Kasi Humas Polres Pelabuhan Tanjung Perak Iptu Suroto mengungkapkan, pengungkapan kasus ini bermula dari laporan masyarakat yang resah dengan aksi penjambretan di lokasi kejadian. Petugas yang mendatangi tempat kejadian perkara sempat melihat dua pengendara sepeda motor dengan ciri-ciri yang sesuai laporan warga.
“Keduanya diamankan dan dalam proses penyidikan. Unit Reskrim Polsek Asemrowo juga temukan sajam dari salah satu tersangka ini,” kata Iptu Suroto.
Peristiwa penjambretan tersebut dialami korban berinisial I, 33, yang saat itu sedang dibonceng hendak masuk ke gang Jalan Simorejosari B. Tiba-tiba, dua pria berboncengan sepeda motor datang dari sisi kanan dan langsung menarik kalung emas korban yang ditaksir senilai Rp 4 juta.
Korban yang terkejut sempat berusaha mempertahankan kalungnya hingga rantai emas tersebut putus. Anak korban yang membonceng langsung berteriak jambret, membuat situasi menjadi panik. Akibat tarik-menarik itu, korban dan anaknya terjatuh di jalan.
Mendapat informasi cepat dari warga, polisi langsung mendatangi lokasi. Kedua pelaku akhirnya berhasil diamankan setelah sempat dikepung massa dan kemudian dibawa ke Mapolsek Asemrowo untuk pemeriksaan lebih lanjut.
“Saat penggeledahan ini ditemukan sajam.
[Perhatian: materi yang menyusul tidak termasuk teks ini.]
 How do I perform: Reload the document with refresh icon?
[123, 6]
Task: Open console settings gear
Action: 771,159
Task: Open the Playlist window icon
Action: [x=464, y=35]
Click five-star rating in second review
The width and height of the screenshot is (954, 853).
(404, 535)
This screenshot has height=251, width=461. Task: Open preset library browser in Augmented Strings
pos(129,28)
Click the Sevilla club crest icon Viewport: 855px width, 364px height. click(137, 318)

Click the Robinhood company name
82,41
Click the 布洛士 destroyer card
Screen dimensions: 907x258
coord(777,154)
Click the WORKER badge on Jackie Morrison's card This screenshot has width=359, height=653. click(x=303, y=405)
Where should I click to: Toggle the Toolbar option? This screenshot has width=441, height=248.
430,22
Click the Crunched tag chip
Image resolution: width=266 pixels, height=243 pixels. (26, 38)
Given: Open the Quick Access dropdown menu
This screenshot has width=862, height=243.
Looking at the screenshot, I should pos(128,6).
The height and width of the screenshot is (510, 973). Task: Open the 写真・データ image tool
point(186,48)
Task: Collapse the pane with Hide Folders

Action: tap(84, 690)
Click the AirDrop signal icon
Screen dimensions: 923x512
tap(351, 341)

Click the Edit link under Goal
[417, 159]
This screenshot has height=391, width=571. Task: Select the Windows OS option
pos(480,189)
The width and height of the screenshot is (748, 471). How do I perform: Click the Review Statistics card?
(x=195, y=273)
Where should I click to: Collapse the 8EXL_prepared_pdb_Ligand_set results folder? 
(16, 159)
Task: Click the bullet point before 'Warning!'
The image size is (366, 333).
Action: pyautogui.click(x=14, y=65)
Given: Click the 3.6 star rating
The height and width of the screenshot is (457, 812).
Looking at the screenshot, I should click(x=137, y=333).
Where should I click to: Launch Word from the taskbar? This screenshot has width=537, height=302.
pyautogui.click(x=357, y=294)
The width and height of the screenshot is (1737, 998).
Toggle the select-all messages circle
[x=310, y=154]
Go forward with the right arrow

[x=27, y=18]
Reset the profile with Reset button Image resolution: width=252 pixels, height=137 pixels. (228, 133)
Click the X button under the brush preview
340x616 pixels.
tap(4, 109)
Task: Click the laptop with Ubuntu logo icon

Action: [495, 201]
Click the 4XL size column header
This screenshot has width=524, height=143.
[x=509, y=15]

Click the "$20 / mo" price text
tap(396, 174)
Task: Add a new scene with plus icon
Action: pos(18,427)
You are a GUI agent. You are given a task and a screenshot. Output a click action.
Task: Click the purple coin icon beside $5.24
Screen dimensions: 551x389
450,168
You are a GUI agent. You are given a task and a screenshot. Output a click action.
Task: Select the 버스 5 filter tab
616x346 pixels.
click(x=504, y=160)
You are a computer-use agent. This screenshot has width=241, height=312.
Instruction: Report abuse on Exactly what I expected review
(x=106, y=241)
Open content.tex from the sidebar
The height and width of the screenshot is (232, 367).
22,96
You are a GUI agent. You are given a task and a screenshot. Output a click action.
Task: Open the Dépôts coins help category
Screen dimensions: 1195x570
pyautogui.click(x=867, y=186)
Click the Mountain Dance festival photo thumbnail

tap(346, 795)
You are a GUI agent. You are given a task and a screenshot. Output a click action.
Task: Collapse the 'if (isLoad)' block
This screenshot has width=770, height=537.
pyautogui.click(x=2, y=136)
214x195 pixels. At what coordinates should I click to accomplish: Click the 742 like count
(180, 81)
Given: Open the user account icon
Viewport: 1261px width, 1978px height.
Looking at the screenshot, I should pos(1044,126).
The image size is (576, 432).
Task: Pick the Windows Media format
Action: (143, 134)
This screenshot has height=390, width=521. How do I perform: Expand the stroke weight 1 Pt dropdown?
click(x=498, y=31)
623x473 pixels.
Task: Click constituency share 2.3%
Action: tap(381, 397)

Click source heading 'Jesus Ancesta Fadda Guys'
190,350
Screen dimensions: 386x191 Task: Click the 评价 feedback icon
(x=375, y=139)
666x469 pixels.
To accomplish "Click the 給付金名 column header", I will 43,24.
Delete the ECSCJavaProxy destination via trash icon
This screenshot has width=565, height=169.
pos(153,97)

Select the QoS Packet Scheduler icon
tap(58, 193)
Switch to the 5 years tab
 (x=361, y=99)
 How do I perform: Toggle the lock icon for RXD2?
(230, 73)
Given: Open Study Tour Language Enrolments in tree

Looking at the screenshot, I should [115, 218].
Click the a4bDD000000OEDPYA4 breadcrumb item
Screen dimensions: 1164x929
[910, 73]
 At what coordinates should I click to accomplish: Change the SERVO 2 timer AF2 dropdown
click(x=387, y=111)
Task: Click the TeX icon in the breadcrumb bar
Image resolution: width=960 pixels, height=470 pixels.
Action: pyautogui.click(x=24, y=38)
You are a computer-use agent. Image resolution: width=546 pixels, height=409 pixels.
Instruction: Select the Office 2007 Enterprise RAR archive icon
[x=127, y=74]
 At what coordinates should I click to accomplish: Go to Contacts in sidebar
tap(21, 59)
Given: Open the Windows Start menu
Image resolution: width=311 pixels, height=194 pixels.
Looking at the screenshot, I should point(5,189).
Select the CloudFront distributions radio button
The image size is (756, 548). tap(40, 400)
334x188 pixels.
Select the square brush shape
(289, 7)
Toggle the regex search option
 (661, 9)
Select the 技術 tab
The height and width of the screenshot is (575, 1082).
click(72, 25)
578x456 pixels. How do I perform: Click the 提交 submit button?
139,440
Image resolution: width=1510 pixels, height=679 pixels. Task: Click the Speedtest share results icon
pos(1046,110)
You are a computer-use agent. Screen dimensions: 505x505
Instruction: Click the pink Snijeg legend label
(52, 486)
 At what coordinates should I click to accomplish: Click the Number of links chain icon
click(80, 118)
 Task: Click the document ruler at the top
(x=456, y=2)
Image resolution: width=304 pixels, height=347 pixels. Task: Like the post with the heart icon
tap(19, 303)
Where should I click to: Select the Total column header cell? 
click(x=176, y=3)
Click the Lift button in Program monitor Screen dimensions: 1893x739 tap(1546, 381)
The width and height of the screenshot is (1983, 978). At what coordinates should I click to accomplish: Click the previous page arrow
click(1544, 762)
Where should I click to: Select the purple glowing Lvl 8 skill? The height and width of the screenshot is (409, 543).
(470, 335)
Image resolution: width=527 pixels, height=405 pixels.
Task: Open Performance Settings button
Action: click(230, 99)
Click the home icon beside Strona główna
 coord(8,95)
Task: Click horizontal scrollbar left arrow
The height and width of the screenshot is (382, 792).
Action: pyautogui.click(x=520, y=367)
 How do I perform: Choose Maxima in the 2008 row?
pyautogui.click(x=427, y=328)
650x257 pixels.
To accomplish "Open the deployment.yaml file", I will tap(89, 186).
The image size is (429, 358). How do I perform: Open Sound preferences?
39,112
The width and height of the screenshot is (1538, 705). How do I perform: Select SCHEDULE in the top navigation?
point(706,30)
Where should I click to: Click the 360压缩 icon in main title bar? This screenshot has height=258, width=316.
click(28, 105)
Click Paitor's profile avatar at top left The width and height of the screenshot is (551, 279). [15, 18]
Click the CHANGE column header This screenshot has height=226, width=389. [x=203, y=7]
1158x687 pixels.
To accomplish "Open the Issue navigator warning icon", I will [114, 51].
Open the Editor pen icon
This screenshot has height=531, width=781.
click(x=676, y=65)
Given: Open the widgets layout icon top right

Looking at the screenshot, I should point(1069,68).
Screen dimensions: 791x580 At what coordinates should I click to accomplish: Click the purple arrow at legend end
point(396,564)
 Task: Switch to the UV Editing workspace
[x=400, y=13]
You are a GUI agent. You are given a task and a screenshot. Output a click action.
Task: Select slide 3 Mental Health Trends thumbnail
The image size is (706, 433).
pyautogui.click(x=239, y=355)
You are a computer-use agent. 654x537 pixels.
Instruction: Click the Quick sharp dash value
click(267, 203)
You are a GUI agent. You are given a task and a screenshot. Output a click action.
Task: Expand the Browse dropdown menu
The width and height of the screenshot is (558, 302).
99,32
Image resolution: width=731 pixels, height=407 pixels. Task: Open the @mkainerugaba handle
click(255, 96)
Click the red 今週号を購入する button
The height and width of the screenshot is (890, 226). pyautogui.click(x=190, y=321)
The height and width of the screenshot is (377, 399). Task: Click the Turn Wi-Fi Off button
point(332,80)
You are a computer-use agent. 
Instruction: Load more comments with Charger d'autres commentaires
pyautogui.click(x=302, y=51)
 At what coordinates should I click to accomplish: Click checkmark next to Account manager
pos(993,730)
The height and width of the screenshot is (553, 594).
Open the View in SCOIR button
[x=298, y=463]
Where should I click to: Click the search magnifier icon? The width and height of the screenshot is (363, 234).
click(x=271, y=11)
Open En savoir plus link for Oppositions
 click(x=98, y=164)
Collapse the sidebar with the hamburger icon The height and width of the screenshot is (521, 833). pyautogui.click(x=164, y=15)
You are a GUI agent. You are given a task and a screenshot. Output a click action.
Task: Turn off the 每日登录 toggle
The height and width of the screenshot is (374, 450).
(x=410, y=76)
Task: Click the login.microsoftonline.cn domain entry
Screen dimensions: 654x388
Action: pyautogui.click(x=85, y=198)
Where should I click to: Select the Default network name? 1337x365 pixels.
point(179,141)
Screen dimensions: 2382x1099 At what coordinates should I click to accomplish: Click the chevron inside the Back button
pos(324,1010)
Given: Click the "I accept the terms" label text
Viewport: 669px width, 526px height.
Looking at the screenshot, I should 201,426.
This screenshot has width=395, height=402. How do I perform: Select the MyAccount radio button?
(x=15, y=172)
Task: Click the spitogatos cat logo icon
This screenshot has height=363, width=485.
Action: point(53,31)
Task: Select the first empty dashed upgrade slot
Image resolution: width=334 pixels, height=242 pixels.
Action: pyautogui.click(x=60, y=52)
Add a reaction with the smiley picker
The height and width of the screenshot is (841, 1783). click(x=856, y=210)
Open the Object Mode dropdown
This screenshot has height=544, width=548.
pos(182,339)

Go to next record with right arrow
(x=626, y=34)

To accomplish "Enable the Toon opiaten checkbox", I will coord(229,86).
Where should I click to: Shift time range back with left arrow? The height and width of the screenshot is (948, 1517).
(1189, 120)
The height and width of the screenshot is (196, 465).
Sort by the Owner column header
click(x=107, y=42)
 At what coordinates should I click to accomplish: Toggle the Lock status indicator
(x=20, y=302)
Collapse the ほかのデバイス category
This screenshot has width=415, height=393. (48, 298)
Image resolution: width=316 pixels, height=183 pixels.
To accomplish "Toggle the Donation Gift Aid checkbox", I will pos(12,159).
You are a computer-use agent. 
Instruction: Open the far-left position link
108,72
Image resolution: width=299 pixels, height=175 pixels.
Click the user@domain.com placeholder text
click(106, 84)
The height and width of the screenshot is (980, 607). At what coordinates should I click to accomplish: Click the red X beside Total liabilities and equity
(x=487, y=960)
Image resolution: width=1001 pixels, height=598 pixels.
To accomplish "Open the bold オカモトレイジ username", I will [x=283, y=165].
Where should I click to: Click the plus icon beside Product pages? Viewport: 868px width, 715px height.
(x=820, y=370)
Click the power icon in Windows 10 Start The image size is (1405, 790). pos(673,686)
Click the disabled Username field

Namun, sajam ini tidak digunakan oleh tersangka,” jelas Iptu Suroto.
Hingga kini, kepolisian masih melakukan penyelidikan lanjutan untuk mengungkap kemungkinan keterlibatan kedua tersangka dalam aksi penjambretan di lokasi lain.
“Kami lakukan penyidikan untuk mengungkap kemungkinan TKP penjambretan lainnya yang dilakukan kedua tersangka,” tuturnya.